Hi @dvsmith, I think we should probably write up a FAQ about exactly how fMRIPrep scheduling works (by default, anyway).
The short answer is:
--n-cpus will default to the number of CPUs on your system, and
--mem-gb will default to 90% of your memory, to make an allowance for OS consumption or underestimates of fMRIPrep component usage. Component jobs, which are tagged as using some number of processors and some quantity of memory) are run if three conditions are met: 1) all pre-requisite jobs have been run (i.e. all data needed to run this step exists); 2) enough memory is available; 3) enough cores are available. The longer answer has some caveats.
As to CPU consumption per run, it really doesn’t work like that. It might average to that, but many steps are parallelized within subjects. For example, when applying transformations to a BOLD series, each volume gets an independent process, run in parallel as cores are available.

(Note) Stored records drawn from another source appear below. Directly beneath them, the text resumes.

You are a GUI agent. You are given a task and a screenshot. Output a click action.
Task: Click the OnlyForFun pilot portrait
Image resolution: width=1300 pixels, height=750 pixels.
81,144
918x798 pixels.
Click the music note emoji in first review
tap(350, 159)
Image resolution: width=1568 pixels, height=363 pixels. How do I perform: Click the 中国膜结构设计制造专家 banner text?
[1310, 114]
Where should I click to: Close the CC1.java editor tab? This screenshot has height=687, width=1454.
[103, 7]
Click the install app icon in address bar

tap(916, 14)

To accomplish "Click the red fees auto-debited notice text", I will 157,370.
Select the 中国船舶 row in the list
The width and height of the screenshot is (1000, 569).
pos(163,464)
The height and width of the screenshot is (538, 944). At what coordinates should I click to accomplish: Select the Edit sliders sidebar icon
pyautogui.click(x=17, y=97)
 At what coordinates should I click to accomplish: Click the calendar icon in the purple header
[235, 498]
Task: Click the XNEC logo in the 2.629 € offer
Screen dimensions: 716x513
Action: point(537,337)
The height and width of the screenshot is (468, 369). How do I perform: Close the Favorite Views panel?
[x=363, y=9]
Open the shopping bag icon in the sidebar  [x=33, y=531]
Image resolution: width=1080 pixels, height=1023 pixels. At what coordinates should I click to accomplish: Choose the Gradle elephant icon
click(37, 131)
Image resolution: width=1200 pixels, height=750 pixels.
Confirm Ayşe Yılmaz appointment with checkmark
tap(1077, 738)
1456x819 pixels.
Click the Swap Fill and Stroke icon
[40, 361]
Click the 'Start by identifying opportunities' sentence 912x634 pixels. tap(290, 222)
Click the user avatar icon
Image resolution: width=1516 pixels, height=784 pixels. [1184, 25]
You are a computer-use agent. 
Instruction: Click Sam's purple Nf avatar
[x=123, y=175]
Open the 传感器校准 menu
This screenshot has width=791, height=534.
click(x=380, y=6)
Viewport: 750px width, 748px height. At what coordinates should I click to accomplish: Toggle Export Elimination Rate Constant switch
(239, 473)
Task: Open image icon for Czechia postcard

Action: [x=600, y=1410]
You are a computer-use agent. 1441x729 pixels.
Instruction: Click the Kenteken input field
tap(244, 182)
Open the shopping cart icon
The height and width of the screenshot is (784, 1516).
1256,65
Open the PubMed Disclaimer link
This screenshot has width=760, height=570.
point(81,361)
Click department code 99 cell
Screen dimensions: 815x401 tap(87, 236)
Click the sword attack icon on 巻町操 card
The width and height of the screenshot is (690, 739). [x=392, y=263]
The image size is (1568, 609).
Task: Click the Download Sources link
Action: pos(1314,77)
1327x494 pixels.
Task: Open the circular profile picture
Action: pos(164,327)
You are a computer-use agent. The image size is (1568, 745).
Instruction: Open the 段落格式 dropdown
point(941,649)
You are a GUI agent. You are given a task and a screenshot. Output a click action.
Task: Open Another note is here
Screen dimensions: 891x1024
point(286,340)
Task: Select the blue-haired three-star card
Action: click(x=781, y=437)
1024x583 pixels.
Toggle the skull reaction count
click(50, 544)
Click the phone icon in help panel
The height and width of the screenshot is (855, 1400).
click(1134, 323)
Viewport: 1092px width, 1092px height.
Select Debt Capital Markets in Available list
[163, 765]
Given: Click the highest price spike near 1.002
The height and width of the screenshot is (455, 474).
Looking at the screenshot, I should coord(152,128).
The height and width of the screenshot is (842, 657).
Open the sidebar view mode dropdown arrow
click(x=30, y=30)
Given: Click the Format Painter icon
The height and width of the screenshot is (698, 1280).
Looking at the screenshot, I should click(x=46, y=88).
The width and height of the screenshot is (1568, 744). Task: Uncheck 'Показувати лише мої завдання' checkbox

As to advice, our general suggestion is to run each subject in an independent process, but I’ve actually never tried running with 96 cores and 384GB of RAM… You can definitely run multiple subjects simultaneously, but whether you want to run 6 separate processes or one process at a time with six simultaneous subjects is up to you. The end result will be a different effective scheduler, but I can’t say which will be better. (I’m assuming here that you might want to commit 16 cores per subject, which is about the limit before it stops giving you any improvements, but it might be more efficient to assume 8 cores per subject and run 12 at a time.)
You can also try your 48 subjects at a time. I don’t really know how the scheduler will perform under those conditions. If you’re feeling up to it, it might be interested to take advantage of a 96-subject dataset to try several different strategies for running subsets and comparing their performance.